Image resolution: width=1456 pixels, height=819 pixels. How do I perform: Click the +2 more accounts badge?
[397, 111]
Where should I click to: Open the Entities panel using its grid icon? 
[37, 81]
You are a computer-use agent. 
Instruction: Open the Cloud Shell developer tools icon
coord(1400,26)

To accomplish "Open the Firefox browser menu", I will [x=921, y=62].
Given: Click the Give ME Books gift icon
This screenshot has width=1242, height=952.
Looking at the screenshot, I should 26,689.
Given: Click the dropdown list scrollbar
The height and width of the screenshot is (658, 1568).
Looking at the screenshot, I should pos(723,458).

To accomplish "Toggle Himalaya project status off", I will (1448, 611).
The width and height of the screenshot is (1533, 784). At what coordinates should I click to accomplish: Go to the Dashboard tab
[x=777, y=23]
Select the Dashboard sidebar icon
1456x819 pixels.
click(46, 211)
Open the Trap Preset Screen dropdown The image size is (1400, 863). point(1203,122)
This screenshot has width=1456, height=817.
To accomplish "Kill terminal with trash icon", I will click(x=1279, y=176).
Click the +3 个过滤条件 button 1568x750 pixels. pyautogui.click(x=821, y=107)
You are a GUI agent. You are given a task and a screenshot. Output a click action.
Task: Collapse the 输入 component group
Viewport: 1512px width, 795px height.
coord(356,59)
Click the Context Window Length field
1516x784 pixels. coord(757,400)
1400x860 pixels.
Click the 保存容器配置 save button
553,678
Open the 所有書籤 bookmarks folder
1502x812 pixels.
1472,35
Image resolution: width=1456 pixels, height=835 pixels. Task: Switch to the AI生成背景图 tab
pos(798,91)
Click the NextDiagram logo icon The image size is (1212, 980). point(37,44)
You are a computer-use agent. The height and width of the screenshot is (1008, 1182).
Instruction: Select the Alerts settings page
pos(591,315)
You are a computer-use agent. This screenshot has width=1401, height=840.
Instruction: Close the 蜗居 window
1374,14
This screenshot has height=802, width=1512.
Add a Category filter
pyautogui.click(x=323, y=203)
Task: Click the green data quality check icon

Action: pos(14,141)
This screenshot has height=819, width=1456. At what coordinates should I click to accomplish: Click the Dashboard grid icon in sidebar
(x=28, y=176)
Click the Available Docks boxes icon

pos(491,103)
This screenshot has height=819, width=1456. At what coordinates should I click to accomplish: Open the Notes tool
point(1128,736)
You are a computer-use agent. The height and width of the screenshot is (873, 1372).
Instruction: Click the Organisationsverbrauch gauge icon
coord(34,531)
==*==
### Task details
The response should be the listing above, limited to the lines between the one holding "1400x860 pixels." and the one holding "is (873, 1372).", inclusive, reproduced exactly.

### Output
1400x860 pixels.
Click the 保存容器配置 save button
553,678
Open the 所有書籤 bookmarks folder
1502x812 pixels.
1472,35
Image resolution: width=1456 pixels, height=835 pixels. Task: Switch to the AI生成背景图 tab
pos(798,91)
Click the NextDiagram logo icon The image size is (1212, 980). point(37,44)
You are a computer-use agent. The height and width of the screenshot is (1008, 1182).
Instruction: Select the Alerts settings page
pos(591,315)
You are a computer-use agent. This screenshot has width=1401, height=840.
Instruction: Close the 蜗居 window
1374,14
This screenshot has height=802, width=1512.
Add a Category filter
pyautogui.click(x=323, y=203)
Task: Click the green data quality check icon

Action: pos(14,141)
This screenshot has height=819, width=1456. At what coordinates should I click to accomplish: Click the Dashboard grid icon in sidebar
(x=28, y=176)
Click the Available Docks boxes icon

pos(491,103)
This screenshot has height=819, width=1456. At what coordinates should I click to accomplish: Open the Notes tool
point(1128,736)
You are a computer-use agent. The height and width of the screenshot is (873, 1372).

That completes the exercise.